De ce fait, de même que Catherine, il nous est difficile de voir l’opérationnalité d’une telle démarche en entreprise, où nous intervenons régulièrement.
Il y a certainement matière à éclairer et élargir cette nouvelle piste : voilà un thème tout trouvé de rencontre et d’exploration entre praticiens narratifs, idéalement autour de représentant.e.s du groupe d’approfondissement ayant amorcé cette réflexion. Nous aimerions beaucoup nous y associer.
Merci pour cet article fort interessant
Salut Catherine,
A l’occasion, tu partagerais tes interrogations sur l’opérationnalité ? Quelqu’un d’autre a t-il de semblables interrogations ? Moi j’en ai, en premier lieu sur la nécessité de rendre ce processus culturellement compatible avec une intervention en entreprise.

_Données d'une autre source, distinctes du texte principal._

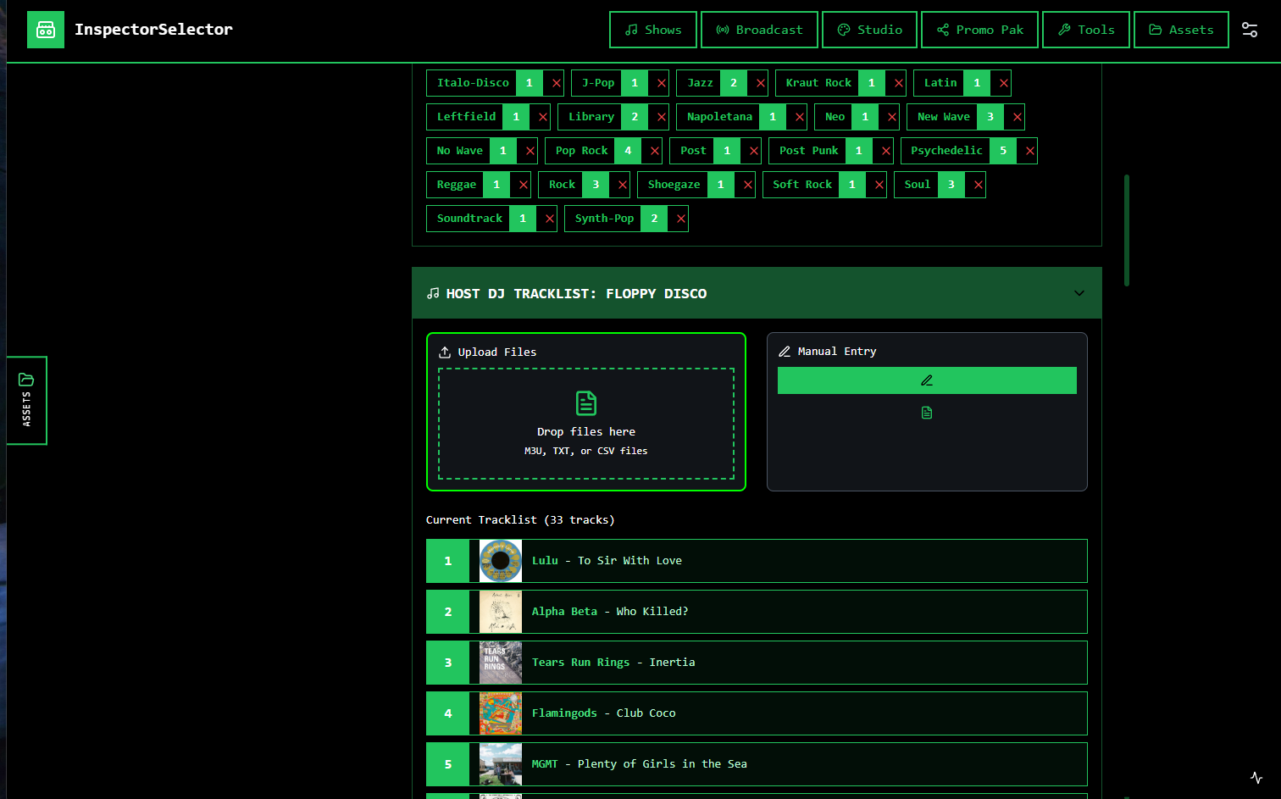Click the activity pulse icon at bottom right
Screen dimensions: 1281x799
pyautogui.click(x=1256, y=778)
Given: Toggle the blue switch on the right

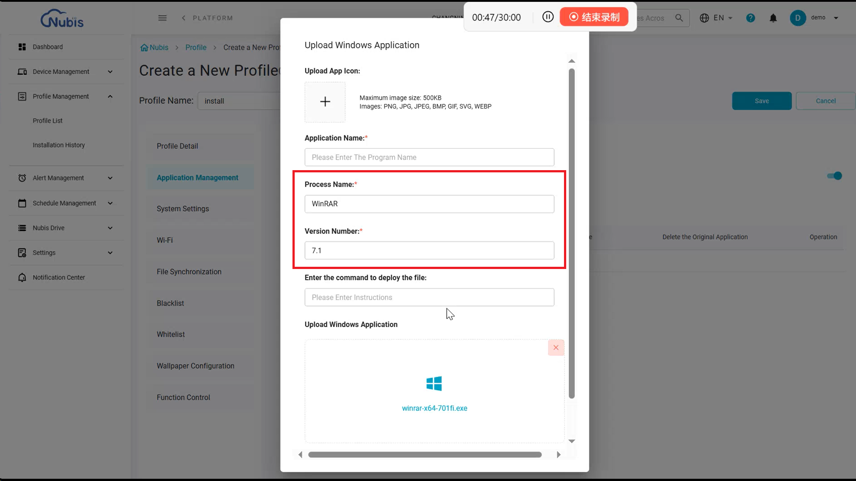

Merci pour ce partage dont l’opérationnalité m’interroge mais je ne me suis pas encore positionnée sur ce processus en organisation… peut-être prochainement. Je partage cette idée de difficulté que je qualifierais de culturelle entre notre approche narrative et la plupart des organisations avec lesquelles je travaille. A suivre donc pour moi, désolée de ne pas être plus productive sur la question.
Bien à vous tous.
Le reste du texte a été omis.